### WORK REQUEST
Whenever a line contains the string "menu", copy it out of the entries.

[Data entries]
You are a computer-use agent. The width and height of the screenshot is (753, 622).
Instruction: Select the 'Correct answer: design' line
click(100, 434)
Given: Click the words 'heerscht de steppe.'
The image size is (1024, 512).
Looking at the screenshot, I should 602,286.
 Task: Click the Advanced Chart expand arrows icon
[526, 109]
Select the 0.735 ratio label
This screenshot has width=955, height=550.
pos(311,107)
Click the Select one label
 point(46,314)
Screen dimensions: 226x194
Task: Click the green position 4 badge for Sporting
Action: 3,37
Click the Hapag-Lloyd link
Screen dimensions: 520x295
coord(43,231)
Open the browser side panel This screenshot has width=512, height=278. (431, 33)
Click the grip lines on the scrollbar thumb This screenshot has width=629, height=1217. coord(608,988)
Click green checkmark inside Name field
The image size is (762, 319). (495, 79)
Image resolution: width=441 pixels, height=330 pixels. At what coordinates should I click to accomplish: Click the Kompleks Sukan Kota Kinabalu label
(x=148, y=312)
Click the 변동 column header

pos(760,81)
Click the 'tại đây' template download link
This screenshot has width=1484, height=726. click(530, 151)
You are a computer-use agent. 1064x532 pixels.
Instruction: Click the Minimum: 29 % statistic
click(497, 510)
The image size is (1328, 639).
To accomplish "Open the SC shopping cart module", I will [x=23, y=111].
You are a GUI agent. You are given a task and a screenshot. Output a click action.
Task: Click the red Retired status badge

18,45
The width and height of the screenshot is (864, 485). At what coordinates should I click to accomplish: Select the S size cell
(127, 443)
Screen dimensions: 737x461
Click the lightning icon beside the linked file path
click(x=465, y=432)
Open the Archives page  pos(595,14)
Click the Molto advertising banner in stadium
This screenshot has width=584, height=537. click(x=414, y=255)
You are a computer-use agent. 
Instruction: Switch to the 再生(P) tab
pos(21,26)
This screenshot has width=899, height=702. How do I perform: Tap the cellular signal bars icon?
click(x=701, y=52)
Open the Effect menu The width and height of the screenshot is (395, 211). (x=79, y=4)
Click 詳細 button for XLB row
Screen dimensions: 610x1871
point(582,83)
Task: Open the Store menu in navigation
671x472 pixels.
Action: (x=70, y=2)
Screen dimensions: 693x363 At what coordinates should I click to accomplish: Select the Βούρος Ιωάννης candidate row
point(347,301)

### RESPONSE
Open the Effect menu The width and height of the screenshot is (395, 211). (x=79, y=4)
Task: Open the Store menu in navigation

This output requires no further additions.